A se levantó como todas las mañanas: 6.30 se leía en la pantalla de su celular.
Fue a despertar a sus hijos, planchó dos remeras, preparó dos viandas, separó el dinero para el almuerzo del que no llevaba vianda, preparó un te, galletitas, le dio de comer al perro, al gato y a los canarios. Lavó dos copas de la noche anterior. Volvió a su dormitorio para cambiarse, se duchó en tres minutos, se cambió, volvió a arrear a sus hijos.
Peinó a su hija menor como pudo, volvió a gritar a los dos mayores, se hacía tarde para entrar en el colegio. Firmó las notas que habían estampado en el cuaderno de su hija mayor por problemas de conducta. Se preguntó qué iba a hacer con esa niña/adolescente que no respondía a ninguna consigna.
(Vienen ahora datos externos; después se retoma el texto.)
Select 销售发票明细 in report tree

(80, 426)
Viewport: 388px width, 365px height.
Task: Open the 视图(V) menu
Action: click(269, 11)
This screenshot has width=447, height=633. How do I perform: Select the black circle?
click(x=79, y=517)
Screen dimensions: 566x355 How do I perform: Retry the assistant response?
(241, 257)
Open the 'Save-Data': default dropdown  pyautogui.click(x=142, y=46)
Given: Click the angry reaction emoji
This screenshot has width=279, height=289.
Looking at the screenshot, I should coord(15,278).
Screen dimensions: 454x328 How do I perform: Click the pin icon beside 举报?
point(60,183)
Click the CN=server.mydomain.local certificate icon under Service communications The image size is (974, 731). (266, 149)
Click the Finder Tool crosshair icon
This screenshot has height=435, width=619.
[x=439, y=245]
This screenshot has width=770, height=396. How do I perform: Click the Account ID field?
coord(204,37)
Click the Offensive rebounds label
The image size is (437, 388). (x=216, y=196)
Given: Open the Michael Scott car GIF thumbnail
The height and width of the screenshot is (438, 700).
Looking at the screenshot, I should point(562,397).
Le dio una campera a su hijo para que se abrigara…
Salió a abrir el agua, prendió la bomba, sacó la tranca del portón. Volvió a entrar y revisó todo, miró el reloj: 6:55… y se puso la corbata ¿Pensaste que era una mujer? No, te equivocaste. Era un hombre.
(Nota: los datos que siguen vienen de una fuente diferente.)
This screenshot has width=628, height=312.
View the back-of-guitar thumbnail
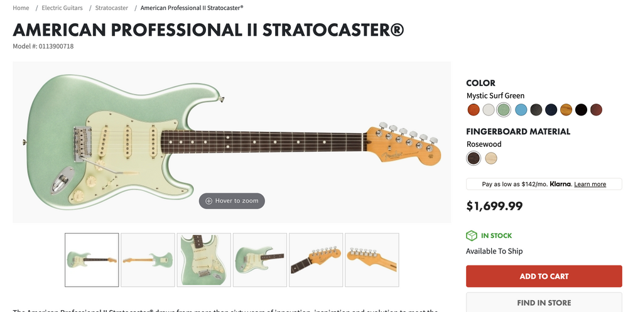pyautogui.click(x=148, y=260)
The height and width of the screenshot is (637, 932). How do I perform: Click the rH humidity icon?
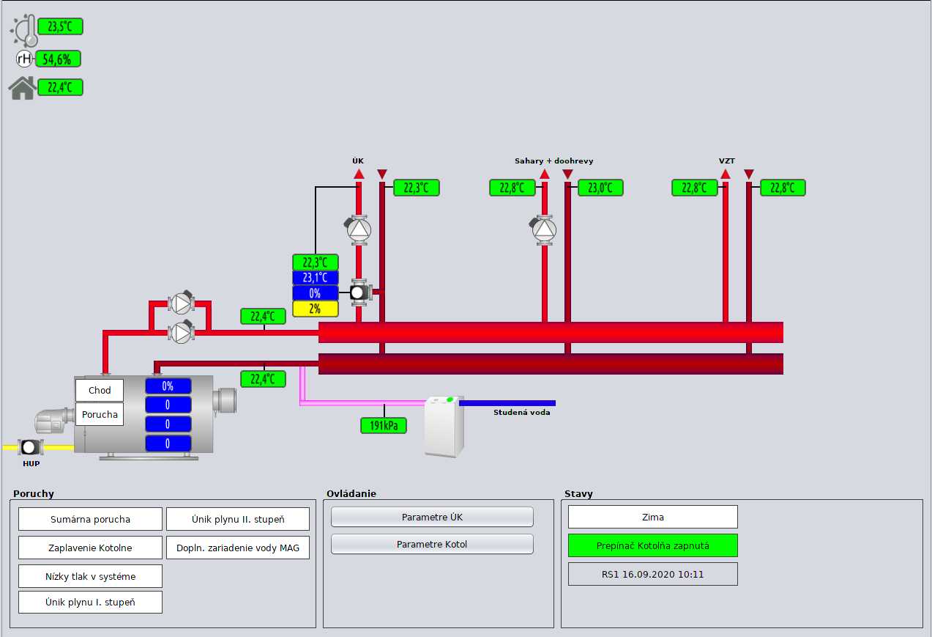(x=25, y=59)
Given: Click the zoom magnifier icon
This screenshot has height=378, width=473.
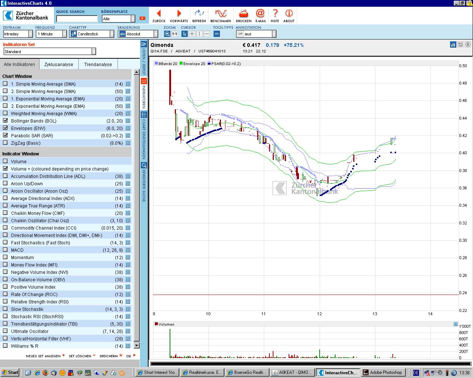Looking at the screenshot, I should [167, 34].
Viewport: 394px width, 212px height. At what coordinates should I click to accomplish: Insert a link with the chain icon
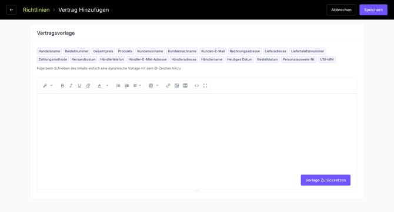168,86
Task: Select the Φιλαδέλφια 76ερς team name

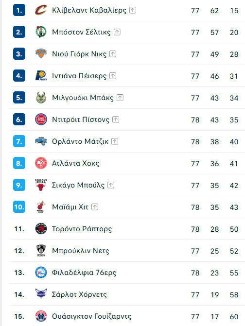Action: 84,273
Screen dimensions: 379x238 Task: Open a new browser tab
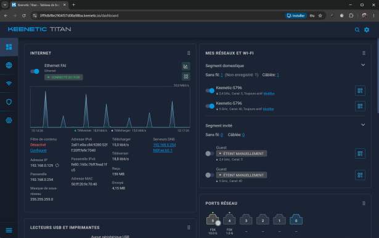point(74,5)
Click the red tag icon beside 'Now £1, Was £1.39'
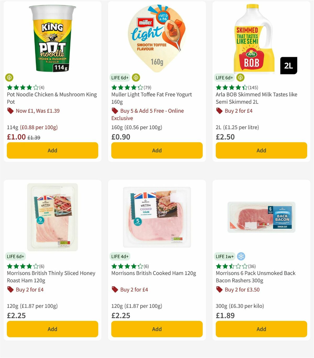The height and width of the screenshot is (358, 314). [10, 111]
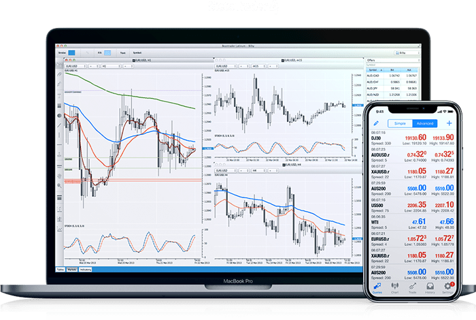Open the Settings gear on phone
This screenshot has height=320, width=476.
(x=447, y=289)
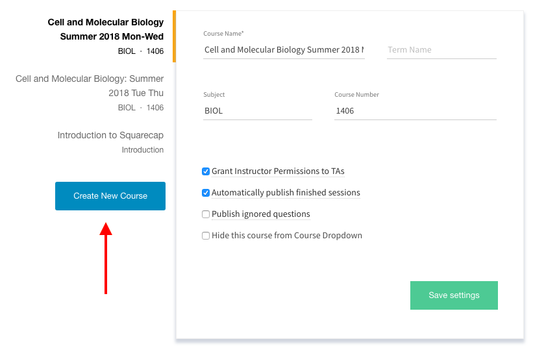533x348 pixels.
Task: Click the Grant Instructor Permissions to TAs label
Action: (x=278, y=171)
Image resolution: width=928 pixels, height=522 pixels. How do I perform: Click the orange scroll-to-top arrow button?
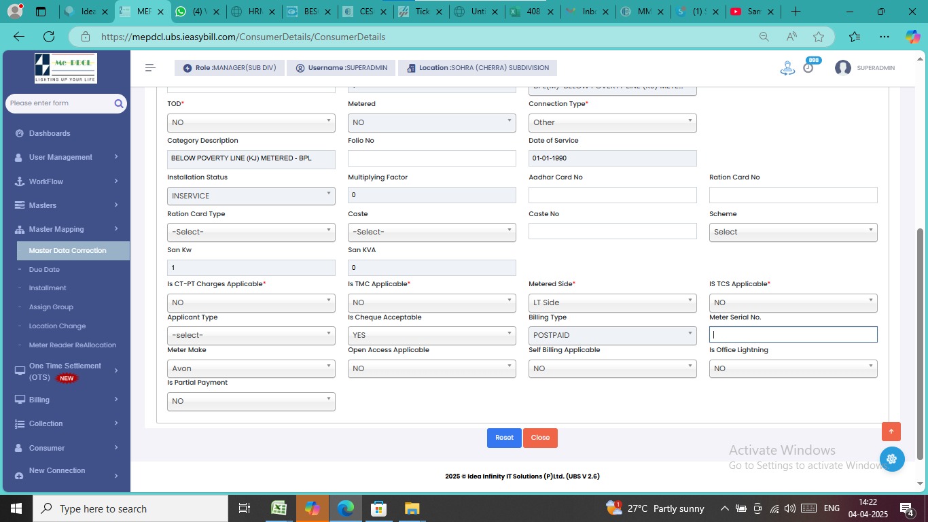click(x=891, y=432)
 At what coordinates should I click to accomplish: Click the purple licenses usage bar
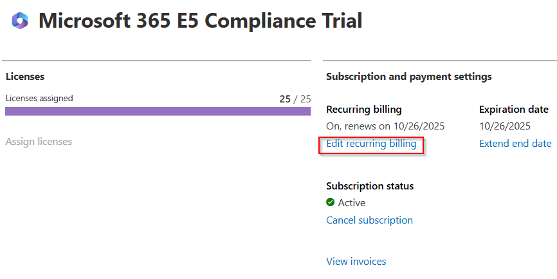[158, 111]
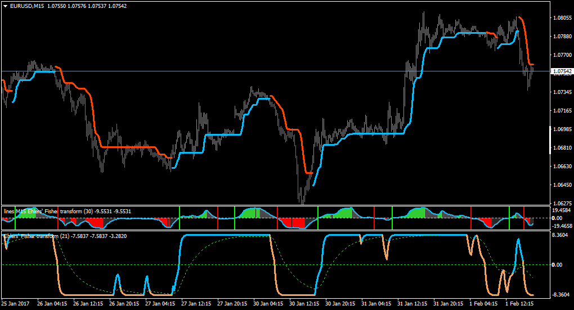Viewport: 574px width, 310px height.
Task: Click the 1.08055 price scale label
Action: point(562,17)
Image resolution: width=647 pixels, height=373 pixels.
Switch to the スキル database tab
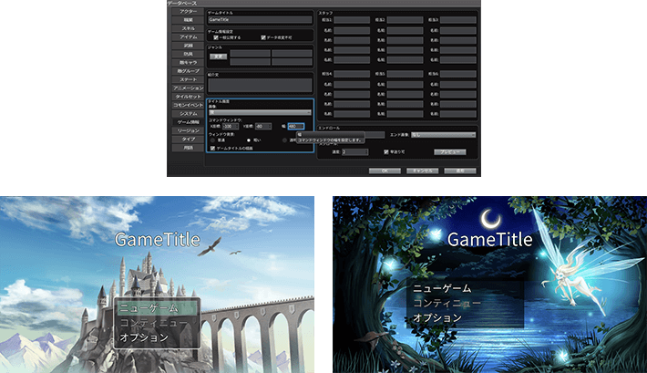click(188, 28)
Hacía dos meses que su mujer había muerto, de golpe, de imprevisto, sin pedir permiso, sin consultarlo, sin preguntar qué opinaba.
A, que siempre había tratado de tener todo bajo control, de dominar, de ser “perfecto”, brillante, talentoso, esa mañana se sentó en su cocina y pensó en ella.
Por primera vez se dio cuenta que quería decirle algo: “te entiendo”, o de repente un “¿cómo hacés para hacer tantas cosas?” y en realidad hubiera sido mejor un “te ayudo”, aunque a pocos segundos se dio cuenta que la única frase que hubiera servido era “hagámoslo juntos”.
Pero ella no estaba. “¡Quiero que me escuches!”, pensó, “quiero que sepas que ahora entendí, que me dí cuenta lo que querías decir”.
Lástima. Aunque una lágrima rodó por su mejilla, nadie lo vio. Y nadie lo escuchó.